__THE PROBLEM__. Rewrite the entries below, changing every "Instruction" to "Directive" and leaving everything else as it is.

——————————

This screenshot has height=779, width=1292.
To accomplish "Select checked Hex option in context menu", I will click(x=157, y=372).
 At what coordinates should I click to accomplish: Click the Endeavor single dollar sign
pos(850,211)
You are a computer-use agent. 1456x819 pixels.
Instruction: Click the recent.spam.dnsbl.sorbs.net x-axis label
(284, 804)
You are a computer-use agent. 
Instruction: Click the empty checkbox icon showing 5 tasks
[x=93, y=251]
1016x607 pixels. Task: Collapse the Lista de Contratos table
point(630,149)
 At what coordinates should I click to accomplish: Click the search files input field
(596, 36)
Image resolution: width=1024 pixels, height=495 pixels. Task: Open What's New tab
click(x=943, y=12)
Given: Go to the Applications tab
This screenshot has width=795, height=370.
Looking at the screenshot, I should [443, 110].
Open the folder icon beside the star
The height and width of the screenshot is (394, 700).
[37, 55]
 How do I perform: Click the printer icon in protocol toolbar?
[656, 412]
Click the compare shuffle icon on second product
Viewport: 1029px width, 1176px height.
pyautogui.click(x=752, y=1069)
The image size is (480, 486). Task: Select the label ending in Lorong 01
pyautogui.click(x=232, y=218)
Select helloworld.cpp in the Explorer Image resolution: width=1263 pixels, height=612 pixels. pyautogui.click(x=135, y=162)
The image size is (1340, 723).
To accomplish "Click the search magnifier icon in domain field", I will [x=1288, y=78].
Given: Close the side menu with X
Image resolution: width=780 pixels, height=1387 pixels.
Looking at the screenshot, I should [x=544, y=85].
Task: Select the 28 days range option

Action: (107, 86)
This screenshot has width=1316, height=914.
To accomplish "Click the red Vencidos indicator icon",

——————————

__THE OUTPUT__.
This screenshot has height=779, width=1292.
To accomplish "Select checked Hex option in context menu", I will click(x=157, y=372).
 At what coordinates should I click to accomplish: Click the Endeavor single dollar sign
pos(850,211)
You are a computer-use agent. 1456x819 pixels.
Directive: Click the recent.spam.dnsbl.sorbs.net x-axis label
(284, 804)
You are a computer-use agent. 
Directive: Click the empty checkbox icon showing 5 tasks
[x=93, y=251]
1016x607 pixels. Task: Collapse the Lista de Contratos table
point(630,149)
 At what coordinates should I click to accomplish: Click the search files input field
(596, 36)
Image resolution: width=1024 pixels, height=495 pixels. Task: Open What's New tab
click(x=943, y=12)
Given: Go to the Applications tab
This screenshot has width=795, height=370.
Looking at the screenshot, I should [443, 110].
Open the folder icon beside the star
The height and width of the screenshot is (394, 700).
[37, 55]
 How do I perform: Click the printer icon in protocol toolbar?
[656, 412]
Click the compare shuffle icon on second product
Viewport: 1029px width, 1176px height.
pyautogui.click(x=752, y=1069)
The image size is (480, 486). Task: Select the label ending in Lorong 01
pyautogui.click(x=232, y=218)
Select helloworld.cpp in the Explorer Image resolution: width=1263 pixels, height=612 pixels. pyautogui.click(x=135, y=162)
The image size is (1340, 723).
To accomplish "Click the search magnifier icon in domain field", I will [x=1288, y=78].
Given: Close the side menu with X
Image resolution: width=780 pixels, height=1387 pixels.
Looking at the screenshot, I should [x=544, y=85].
Task: Select the 28 days range option

Action: (107, 86)
This screenshot has width=1316, height=914.
To accomplish "Click the red Vencidos indicator icon",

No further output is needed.